Geometry behind chordal Loewner chains

TL;DR

This paper explores the geometric conditions under which a set of simply connected domains can be described by generalized chordal Loewner chains, extending classical theory and providing practical criteria.

Contribution

It establishes necessary and sufficient geometric conditions for domains to be generated by generalized chordal Loewner chains, expanding the understanding of Loewner evolution frameworks.

Findings

Derived a necessary and sufficient condition for domain ranges of chordal Loewner chains.

Provided an easy-to-check geometric sufficient condition.
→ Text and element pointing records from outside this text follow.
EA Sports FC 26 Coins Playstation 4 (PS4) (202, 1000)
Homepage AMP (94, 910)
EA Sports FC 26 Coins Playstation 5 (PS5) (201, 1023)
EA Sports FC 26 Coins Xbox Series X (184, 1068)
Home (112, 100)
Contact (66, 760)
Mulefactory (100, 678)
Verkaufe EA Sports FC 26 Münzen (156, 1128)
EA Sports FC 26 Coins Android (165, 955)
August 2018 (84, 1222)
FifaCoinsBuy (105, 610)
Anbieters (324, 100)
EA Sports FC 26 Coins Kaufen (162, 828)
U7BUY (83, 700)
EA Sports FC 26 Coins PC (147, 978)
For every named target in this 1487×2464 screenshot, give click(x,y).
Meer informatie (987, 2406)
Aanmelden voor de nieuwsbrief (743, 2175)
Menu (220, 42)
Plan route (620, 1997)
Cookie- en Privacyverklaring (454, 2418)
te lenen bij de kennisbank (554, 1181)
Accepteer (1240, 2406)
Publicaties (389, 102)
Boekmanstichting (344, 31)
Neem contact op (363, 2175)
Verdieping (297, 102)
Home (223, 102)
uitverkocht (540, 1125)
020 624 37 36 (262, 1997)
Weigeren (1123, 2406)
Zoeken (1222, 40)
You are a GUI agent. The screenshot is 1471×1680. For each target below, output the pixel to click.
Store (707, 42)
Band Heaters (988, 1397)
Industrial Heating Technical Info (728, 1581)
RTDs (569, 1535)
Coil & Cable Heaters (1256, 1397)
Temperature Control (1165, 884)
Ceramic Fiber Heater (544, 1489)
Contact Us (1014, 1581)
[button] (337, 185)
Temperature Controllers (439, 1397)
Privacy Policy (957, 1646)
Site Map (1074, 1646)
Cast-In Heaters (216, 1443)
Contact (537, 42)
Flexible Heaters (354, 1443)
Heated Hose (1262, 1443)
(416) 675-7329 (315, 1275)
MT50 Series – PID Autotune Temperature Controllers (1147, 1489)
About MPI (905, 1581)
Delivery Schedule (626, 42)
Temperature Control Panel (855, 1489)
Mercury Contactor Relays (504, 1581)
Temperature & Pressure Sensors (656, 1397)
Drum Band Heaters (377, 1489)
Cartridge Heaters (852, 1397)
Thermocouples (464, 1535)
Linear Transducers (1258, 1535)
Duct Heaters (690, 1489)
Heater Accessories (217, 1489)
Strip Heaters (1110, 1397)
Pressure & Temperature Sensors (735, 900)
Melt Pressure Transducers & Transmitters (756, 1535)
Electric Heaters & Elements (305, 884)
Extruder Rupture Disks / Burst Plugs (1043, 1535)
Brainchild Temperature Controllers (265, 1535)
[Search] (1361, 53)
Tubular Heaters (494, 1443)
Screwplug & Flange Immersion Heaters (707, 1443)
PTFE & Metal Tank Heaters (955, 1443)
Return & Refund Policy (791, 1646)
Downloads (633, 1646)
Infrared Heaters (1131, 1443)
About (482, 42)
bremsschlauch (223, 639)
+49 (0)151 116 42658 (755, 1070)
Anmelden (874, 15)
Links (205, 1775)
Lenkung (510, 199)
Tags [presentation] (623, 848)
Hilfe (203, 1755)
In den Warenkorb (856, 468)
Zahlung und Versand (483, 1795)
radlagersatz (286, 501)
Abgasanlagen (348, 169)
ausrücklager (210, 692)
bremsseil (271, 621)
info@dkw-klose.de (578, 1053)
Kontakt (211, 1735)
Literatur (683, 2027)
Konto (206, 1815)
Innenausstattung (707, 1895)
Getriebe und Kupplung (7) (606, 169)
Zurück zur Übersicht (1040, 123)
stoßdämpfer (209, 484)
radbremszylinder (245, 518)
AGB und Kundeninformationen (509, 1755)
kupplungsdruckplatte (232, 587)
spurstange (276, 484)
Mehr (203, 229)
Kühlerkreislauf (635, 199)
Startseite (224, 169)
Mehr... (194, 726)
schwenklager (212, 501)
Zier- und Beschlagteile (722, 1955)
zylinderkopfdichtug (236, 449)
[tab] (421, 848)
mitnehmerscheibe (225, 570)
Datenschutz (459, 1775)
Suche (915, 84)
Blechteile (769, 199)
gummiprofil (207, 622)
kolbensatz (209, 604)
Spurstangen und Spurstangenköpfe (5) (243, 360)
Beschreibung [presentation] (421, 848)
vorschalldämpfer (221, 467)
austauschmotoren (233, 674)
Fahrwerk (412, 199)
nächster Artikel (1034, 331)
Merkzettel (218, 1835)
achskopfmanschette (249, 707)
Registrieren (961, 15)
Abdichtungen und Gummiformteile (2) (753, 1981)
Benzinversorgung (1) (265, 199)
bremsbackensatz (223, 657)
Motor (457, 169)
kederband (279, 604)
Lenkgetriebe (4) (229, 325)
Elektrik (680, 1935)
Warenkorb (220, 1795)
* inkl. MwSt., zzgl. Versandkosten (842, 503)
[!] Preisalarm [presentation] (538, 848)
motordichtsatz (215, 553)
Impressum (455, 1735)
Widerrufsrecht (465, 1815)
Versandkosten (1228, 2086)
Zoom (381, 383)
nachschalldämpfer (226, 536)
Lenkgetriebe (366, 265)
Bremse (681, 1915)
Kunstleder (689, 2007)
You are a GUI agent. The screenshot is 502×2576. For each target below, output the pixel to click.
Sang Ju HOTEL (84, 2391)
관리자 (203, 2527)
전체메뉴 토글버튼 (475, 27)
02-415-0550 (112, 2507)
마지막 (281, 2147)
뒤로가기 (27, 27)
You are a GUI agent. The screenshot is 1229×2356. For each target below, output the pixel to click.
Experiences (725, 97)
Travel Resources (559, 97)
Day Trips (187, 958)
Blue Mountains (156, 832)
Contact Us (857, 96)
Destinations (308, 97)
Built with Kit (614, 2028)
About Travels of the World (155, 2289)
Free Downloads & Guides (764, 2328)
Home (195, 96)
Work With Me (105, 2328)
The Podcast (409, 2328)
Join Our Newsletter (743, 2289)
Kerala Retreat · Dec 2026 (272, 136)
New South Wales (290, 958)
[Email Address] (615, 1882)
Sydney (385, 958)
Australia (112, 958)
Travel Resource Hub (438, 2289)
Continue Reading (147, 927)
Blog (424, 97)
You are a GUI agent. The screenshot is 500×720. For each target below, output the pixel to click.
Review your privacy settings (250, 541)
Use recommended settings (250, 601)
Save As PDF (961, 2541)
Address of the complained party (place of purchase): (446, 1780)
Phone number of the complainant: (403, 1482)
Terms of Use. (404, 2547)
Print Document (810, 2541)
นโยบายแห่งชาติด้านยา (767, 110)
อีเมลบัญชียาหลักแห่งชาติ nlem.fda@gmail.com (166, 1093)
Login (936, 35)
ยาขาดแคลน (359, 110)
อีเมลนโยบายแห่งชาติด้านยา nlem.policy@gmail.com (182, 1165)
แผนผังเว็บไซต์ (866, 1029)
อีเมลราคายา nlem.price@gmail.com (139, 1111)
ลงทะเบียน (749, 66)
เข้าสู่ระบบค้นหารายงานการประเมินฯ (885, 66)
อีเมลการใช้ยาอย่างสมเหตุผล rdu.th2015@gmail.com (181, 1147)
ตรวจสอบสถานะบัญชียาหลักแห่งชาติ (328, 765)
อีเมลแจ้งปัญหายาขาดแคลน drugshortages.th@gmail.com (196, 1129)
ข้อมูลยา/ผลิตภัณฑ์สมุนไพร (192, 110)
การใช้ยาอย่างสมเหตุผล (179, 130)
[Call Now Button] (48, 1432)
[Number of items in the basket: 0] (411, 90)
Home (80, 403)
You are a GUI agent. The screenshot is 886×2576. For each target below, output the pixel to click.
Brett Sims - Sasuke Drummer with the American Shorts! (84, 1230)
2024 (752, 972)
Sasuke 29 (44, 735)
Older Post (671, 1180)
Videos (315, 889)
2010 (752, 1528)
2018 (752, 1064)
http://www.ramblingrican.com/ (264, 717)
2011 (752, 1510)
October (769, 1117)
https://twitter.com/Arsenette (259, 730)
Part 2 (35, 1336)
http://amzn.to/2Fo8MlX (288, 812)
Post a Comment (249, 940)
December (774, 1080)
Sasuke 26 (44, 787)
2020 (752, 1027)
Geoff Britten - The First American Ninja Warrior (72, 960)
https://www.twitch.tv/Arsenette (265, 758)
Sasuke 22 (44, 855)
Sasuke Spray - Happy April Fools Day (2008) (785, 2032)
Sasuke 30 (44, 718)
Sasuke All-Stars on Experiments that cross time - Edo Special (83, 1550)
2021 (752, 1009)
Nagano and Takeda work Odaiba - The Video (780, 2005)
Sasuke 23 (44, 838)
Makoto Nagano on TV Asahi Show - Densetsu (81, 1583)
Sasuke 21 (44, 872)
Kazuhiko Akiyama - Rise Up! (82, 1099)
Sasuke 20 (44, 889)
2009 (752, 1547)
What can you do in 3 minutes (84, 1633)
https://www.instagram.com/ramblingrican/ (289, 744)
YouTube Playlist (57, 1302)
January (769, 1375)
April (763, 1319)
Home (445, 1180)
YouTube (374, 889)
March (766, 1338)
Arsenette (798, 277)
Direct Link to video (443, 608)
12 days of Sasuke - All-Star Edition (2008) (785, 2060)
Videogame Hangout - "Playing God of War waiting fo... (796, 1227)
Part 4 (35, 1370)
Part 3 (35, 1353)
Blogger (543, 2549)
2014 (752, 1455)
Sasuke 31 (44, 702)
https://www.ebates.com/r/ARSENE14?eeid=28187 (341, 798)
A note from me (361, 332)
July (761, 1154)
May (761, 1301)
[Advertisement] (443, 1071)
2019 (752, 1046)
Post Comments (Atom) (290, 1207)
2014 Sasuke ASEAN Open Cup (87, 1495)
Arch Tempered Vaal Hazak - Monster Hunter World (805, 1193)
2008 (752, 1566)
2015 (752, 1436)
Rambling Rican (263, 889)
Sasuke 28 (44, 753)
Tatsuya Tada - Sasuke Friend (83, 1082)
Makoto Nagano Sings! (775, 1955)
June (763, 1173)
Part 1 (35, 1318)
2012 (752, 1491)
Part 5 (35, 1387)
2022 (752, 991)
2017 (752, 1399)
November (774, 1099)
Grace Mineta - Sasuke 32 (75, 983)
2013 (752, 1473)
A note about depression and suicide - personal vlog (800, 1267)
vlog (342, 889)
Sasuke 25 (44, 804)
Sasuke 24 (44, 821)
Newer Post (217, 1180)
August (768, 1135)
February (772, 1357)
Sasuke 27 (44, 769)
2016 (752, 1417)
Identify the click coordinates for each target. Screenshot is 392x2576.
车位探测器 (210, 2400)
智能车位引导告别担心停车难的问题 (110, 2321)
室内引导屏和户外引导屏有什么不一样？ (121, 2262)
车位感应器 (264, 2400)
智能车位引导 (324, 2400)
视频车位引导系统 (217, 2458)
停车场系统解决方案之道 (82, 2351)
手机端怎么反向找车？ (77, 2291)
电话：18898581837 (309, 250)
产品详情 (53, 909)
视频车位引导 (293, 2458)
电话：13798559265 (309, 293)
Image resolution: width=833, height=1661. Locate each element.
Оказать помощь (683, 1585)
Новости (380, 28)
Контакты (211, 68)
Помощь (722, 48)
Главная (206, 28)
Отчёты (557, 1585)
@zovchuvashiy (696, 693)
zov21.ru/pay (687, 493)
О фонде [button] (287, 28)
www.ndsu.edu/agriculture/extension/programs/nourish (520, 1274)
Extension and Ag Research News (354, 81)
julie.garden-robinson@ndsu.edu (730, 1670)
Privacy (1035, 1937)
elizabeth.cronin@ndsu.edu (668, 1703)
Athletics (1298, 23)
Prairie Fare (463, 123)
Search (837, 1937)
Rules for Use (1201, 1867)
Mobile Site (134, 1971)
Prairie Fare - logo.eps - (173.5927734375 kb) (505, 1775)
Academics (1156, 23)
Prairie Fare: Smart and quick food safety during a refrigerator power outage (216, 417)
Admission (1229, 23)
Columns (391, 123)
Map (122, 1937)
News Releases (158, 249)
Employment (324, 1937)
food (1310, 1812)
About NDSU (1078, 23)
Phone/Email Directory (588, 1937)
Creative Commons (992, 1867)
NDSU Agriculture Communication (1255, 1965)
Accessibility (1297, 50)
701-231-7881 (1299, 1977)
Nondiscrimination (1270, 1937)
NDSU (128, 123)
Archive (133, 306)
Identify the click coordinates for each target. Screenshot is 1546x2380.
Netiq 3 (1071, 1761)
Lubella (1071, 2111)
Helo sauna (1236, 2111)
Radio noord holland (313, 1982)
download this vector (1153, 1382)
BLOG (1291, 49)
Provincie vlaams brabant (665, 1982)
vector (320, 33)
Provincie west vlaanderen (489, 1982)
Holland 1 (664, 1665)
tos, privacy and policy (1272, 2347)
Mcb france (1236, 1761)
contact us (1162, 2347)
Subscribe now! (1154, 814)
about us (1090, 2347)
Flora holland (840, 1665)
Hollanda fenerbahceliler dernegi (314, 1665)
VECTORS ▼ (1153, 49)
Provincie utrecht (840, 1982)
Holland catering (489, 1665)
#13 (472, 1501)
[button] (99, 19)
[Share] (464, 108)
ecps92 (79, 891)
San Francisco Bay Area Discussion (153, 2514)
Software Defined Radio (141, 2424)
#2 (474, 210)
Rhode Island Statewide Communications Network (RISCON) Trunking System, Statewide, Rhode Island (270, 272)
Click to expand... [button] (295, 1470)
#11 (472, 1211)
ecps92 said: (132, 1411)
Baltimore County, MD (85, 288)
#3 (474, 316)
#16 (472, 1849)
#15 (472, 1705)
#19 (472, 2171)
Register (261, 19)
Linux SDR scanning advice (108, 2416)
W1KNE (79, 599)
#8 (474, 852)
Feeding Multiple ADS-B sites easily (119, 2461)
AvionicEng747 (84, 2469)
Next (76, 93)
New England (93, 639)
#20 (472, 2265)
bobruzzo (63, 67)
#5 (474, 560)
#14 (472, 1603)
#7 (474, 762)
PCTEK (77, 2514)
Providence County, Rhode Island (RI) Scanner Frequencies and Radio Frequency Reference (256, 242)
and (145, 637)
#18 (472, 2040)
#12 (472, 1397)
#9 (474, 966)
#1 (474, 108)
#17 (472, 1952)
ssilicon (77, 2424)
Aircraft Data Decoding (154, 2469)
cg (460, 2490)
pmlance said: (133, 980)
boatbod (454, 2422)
Extended classical chordal Loewner theory to a more general setting.

Abstract

Loewner Theory is a deep technique in Complex Analysis affording a basis for many further important developments such as the proof of famous Bieberbach's conjecture and well-celebrated Schramm's Stochastic Loewner Evolution (SLE). It provides analytic description of expanding domains dynamics in the plane. Two cases have been developed in the classical theory, namely the {\it radial} and the {\it chordal} Loewner evolutions, referring to the associated families of holomorphic self-mappings being normalized at an internal or boundary point of the reference domain, respectively. Recently there has been introduced a new approach [arXiv:0807.1594v1, arXiv:0807.1715v1, arXiv:0902.3116v1] bringing together, and containing as quite special cases, radial and chordal variants of Loewner Theory. In the framework of this approach we address the question what kind of systems of simply connected domains can be described by means of Loewner chains of chordal type. As an answer to this question we establish a necessary and sufficient condition for a set of simply connected domains to be the range of a generalized Loewner chain of chordal type. We also provide an easy-to-check geometric sufficient condition for that. In addition, we obtain analogous results for the less general case of chordal Loewner evolution considered by I.A.Aleksandrov, S.T.Aleksandrov and V.V.Sobolev, 1983; V.V.Goryainov and I.Ba, 1992; R.O.Bauer, 2005 [arXiv:math/0306130v1].